By Stephen T. Sinatra, M.D., F.A.C.C., F.A.C.N., C.N.S., C.B.T.

L-carnitine is a water-soluble amino acid-like compound found in foods such as lamb, beef, red meat, and pork. Your body also endogenously produces L-carnitine with the help of two amino acids – lysine and methionine – as well as Vitamins C and B6, iron, and niacin. In order to avoid L-carnitine deficiency, vegetarians should supplement and/or combine such foods as beans and rice, which contain lysine and methionine, respectively.

Like coenzyme Q10 (CoQ10), L-carnitine is also considered an antioxidant that protects your heart and blood vessels from oxidative stress that can lead to CAD. It helps prevent damage from toxic by-products which are generated through the metabolism of fats. As a vasodilator, L-carnitine opens blood vessels and increases blood flow to your heart, muscles and other tissues, resulting in better overall oxygen use by your body.

As a key nutrient for cardiac tissue, L-carnitine can serve as adjunctive treatment for conditions like angina, congestive heart failure (CHF), ventricular arrhythmia, and cholesterol disorders. It may be safely and effectively taken in combination with beta-blockers, ACE inhibitors, and other cardiac drugs for a more full-spectrum approach to symptom relief.

Health professionals can measure levels of L-carnitine in the blood to determine whether deficiency is at issue. Unfortunately, the body’s need for L-carnitine becomes most obvious in situations like heart disease, where the heart is energy-starved and may also lack CoQ10 and D-ribose. L-carnitine deficiency is also associated with renal insufficiency, lipid metabolic disorders and mitochondrial disorders.

Supplementation with L-carnitine is generally recommended for vegetarians or others who don’t get enough nutrients in their diets from which to synthesize it, and people over the age of forty. People taking pharmaceutical drugs like anticonvulsants, or patients with liver disease, kidney disease, or genetic defects related to L-carnitine metabolism may also lack L-carnitine. Classified as myopathic (reduced skeletal muscle concentrations) or systemic, L-carnitine deficiencies may respectively manifest through overt symptoms such as muscle cramps, muscle fatigue, and muscle pain following exercise, or subtle systemic symptoms such as impaired ventricular function.

L-carnitine is not very bioavailable. As there are various forms of L-carnitine, supplementation with a broad-spectrum product that contains L-carnitine fumarate, acetyl-L-carnitine, and propionyl-L-carnitine is the optimal choice.

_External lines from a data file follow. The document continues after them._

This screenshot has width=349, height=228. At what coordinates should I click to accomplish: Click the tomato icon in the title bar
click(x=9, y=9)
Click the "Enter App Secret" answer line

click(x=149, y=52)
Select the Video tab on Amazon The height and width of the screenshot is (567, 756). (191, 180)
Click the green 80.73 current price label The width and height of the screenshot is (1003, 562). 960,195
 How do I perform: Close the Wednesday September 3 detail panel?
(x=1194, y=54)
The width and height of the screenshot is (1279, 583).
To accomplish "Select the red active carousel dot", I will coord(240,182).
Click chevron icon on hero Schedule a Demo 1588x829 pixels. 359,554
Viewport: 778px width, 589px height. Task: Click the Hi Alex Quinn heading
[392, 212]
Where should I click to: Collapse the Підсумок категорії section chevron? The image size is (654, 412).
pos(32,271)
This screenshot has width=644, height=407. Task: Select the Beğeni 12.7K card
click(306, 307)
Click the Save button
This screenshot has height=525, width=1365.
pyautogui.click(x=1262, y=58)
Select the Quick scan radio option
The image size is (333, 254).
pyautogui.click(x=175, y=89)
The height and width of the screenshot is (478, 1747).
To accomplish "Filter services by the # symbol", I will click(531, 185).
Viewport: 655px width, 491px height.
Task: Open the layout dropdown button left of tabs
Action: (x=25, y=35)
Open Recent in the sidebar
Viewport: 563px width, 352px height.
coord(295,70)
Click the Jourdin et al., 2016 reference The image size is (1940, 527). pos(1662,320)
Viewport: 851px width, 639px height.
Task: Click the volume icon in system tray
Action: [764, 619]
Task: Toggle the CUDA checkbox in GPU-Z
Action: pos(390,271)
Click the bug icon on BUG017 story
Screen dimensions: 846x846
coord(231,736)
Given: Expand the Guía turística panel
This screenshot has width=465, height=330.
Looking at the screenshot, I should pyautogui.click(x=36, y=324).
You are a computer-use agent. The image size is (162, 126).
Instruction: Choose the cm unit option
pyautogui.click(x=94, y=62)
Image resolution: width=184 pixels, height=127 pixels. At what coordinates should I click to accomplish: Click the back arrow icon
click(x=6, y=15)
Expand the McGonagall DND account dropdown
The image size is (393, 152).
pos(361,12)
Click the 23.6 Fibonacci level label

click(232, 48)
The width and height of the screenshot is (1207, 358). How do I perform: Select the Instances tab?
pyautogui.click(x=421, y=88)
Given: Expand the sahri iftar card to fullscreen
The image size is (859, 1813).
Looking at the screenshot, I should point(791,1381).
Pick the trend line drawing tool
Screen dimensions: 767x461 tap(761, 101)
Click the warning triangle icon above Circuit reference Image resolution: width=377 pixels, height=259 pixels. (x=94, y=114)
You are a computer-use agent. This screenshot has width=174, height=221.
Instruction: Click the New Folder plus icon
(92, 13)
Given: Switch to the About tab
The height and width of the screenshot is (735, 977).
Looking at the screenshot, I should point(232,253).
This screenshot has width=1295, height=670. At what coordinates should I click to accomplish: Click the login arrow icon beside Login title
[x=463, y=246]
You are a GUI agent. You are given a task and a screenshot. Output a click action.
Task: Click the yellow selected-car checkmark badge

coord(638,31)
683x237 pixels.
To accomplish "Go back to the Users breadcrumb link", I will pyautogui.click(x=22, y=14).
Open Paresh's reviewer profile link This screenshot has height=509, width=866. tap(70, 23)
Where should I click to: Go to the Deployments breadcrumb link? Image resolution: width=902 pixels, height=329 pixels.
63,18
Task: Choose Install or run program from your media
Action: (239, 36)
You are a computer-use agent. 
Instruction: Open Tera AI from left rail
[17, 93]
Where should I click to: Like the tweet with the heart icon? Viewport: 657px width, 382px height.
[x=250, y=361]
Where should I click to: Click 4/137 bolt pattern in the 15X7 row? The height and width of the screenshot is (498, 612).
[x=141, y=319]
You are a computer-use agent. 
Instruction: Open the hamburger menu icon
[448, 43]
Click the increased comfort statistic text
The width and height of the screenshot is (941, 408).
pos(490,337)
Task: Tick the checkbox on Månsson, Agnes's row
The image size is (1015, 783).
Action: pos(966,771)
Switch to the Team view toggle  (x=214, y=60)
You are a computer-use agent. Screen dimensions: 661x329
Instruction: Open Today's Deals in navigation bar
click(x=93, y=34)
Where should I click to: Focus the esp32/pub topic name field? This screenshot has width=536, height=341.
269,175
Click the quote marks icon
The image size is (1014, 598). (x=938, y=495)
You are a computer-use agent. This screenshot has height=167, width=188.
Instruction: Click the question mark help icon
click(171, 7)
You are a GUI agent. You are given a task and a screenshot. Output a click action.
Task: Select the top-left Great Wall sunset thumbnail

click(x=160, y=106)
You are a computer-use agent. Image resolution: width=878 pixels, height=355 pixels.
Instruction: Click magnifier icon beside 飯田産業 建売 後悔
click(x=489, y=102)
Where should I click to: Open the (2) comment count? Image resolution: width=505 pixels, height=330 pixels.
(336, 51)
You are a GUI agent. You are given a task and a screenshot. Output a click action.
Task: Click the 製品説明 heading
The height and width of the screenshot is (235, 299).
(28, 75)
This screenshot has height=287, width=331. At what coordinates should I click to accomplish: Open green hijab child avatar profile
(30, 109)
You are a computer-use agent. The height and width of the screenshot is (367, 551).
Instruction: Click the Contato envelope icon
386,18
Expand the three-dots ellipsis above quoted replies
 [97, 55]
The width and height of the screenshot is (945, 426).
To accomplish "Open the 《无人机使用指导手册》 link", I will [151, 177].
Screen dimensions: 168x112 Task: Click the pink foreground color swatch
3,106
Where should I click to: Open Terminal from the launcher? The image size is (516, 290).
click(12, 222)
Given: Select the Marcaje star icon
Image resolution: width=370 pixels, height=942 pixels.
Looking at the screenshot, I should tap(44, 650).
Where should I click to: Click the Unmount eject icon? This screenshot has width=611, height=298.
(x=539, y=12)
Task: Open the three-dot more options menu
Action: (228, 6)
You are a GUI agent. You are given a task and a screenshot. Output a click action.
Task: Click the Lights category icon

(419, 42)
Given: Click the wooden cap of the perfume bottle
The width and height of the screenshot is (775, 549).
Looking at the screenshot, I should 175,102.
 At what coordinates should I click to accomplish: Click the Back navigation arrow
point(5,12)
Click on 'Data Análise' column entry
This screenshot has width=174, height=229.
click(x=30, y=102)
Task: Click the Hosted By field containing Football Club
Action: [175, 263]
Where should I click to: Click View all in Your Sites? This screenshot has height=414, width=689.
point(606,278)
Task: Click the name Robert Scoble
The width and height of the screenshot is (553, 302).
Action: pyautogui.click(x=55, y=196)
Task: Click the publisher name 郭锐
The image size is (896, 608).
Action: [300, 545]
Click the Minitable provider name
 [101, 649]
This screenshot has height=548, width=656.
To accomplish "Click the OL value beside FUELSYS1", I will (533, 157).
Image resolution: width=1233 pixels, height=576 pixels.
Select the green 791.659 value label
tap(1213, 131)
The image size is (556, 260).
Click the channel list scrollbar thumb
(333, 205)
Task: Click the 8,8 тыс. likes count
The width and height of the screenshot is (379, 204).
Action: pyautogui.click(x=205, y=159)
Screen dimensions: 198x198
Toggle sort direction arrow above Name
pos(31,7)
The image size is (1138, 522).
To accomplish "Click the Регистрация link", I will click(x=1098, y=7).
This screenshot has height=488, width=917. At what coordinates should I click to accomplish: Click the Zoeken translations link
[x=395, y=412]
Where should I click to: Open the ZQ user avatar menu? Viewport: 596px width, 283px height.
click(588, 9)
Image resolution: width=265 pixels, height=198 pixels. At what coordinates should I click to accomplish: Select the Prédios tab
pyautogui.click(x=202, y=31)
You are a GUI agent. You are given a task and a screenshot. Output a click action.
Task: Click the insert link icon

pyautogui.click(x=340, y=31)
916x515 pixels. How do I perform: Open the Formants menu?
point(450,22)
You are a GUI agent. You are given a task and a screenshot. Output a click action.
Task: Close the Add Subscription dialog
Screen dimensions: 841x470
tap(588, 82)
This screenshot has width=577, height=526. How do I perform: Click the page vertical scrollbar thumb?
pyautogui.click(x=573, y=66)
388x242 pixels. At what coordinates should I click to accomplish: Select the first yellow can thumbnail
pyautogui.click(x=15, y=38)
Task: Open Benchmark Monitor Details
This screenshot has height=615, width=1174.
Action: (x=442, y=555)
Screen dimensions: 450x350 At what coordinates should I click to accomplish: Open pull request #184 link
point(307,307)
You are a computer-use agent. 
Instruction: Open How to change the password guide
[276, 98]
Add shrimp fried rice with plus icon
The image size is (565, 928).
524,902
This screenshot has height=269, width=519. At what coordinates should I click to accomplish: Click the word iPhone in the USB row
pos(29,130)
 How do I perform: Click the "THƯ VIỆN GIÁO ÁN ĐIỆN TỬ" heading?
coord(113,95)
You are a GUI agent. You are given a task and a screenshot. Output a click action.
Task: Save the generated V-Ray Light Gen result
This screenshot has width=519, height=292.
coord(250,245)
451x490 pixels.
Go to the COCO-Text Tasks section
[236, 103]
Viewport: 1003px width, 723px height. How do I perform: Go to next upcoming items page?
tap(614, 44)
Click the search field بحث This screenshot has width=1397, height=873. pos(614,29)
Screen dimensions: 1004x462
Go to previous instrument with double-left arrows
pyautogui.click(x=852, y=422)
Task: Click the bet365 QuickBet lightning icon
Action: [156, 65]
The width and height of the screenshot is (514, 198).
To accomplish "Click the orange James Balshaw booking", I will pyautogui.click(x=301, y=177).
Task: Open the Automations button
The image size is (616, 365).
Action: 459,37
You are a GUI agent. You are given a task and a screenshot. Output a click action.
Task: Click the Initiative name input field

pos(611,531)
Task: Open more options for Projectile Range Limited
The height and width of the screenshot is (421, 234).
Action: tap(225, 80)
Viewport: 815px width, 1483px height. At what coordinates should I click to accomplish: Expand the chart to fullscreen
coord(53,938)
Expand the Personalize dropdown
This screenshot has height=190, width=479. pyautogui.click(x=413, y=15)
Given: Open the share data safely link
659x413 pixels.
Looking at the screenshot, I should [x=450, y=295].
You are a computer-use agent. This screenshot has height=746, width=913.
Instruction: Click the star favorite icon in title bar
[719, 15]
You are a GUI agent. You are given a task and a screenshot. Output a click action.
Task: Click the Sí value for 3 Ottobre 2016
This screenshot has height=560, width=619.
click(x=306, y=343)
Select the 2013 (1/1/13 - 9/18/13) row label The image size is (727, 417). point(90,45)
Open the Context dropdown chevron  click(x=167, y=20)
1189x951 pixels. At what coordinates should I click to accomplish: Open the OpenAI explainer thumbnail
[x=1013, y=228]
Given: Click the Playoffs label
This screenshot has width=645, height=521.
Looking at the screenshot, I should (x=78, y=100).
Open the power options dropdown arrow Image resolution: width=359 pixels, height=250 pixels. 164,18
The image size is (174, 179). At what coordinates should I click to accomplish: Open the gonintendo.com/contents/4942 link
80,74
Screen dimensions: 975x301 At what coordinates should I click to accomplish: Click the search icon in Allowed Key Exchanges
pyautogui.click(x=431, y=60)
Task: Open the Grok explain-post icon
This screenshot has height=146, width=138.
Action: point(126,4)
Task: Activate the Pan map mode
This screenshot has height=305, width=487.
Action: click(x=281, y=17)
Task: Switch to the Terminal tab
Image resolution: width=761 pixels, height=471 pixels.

Because L-carnitine doesn’t get fully absorbed when taken orally, ingesting it in smaller doses 3 times per day on an empty stomach is the preferred method; I recommend starting with a low dose, then gradually increasing it until a desired effect is achieved:

  • 400 – 800 mg daily (especially for vegetarians) to prevent deficiency;
  • 500 -1,000 mg two-to-three times daily if you have coronary artery disease or angina;
  • 1 – 2 grams (sometimes up to 3 grams) daily for arrhythmia; and
  • 2 – 4 grams daily for congestive heart failure or following a heart attack.